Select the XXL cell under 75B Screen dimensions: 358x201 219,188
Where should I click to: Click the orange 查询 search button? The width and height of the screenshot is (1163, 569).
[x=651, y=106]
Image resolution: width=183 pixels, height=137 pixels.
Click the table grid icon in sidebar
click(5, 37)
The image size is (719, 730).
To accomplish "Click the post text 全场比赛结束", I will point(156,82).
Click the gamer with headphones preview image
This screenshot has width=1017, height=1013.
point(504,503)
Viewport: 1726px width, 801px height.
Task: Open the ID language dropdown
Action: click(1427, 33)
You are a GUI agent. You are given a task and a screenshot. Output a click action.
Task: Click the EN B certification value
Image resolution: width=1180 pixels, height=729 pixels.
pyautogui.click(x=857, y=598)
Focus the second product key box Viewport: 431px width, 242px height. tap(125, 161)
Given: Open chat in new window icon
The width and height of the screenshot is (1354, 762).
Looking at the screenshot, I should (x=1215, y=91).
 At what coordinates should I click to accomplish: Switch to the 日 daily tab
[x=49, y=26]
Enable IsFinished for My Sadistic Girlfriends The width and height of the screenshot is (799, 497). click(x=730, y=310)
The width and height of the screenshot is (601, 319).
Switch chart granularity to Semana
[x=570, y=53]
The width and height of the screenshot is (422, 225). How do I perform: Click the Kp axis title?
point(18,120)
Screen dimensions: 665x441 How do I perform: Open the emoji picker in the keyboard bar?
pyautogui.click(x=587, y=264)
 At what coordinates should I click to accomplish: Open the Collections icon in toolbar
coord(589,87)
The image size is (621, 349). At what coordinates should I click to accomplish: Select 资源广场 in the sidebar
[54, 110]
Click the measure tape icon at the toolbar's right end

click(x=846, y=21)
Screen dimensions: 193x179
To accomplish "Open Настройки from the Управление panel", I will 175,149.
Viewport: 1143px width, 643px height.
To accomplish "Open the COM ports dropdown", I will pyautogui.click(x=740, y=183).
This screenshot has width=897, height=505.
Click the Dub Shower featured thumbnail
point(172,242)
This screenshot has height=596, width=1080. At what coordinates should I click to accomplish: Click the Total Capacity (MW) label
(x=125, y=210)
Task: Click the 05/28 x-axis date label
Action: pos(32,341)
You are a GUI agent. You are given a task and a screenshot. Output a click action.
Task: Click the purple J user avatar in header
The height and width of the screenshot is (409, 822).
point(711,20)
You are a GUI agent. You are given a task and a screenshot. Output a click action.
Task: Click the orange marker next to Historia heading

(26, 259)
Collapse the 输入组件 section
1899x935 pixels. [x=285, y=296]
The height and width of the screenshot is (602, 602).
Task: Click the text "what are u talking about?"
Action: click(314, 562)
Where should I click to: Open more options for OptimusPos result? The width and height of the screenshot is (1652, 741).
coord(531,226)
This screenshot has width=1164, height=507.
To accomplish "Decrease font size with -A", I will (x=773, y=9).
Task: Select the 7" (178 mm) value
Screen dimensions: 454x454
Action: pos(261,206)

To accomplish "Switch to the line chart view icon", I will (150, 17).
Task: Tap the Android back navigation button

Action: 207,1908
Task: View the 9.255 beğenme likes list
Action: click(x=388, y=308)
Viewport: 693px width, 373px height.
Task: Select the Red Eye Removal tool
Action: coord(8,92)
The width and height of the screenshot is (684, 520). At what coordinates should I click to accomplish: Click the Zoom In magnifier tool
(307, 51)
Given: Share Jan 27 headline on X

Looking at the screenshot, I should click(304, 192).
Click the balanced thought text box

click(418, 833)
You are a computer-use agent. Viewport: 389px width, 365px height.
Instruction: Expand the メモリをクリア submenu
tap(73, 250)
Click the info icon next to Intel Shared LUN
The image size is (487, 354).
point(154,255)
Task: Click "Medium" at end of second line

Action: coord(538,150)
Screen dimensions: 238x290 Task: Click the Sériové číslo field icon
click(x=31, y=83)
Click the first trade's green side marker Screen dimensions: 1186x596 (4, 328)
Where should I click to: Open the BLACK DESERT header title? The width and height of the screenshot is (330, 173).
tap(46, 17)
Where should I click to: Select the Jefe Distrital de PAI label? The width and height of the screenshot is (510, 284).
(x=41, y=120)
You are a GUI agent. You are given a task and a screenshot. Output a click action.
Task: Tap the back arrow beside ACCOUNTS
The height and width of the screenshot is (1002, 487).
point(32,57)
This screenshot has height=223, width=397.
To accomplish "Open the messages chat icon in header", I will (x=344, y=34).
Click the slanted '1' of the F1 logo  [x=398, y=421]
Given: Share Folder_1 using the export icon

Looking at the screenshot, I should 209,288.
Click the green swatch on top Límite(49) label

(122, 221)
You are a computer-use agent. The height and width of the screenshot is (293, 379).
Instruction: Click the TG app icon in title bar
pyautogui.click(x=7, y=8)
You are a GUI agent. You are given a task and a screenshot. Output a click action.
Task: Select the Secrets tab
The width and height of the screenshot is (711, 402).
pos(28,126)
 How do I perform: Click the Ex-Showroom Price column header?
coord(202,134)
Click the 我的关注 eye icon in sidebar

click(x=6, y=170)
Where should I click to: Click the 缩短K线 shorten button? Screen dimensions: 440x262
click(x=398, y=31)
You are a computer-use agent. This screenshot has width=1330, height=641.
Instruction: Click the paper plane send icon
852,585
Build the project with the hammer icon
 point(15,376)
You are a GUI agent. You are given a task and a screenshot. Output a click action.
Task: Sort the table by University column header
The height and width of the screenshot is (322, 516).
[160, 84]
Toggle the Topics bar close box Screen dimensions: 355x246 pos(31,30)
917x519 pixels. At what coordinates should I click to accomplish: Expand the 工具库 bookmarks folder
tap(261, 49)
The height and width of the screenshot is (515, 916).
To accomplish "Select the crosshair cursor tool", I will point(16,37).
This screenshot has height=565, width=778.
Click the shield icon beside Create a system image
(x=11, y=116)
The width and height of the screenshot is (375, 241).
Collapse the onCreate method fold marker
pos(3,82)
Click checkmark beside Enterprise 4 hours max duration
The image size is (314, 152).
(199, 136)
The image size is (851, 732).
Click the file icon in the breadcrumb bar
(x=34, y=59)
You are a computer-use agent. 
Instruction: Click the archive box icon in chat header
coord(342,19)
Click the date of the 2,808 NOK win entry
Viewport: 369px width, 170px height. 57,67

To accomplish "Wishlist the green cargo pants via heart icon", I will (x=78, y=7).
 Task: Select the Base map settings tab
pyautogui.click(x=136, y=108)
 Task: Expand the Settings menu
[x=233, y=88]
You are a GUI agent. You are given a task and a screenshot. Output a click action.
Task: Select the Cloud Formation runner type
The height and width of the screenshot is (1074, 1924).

Work to be completed: Please give back exactly the lines of the listing above that run from the one containing "Task: Click the orange" through the one containing "(178 mm) value", and only those.

Result below:
Task: Click the orange marker next to Historia heading

(26, 259)
Collapse the 输入组件 section
1899x935 pixels. [x=285, y=296]
The height and width of the screenshot is (602, 602).
Task: Click the text "what are u talking about?"
Action: click(314, 562)
Where should I click to: Open more options for OptimusPos result? The width and height of the screenshot is (1652, 741).
coord(531,226)
This screenshot has width=1164, height=507.
To accomplish "Decrease font size with -A", I will (x=773, y=9).
Task: Select the 7" (178 mm) value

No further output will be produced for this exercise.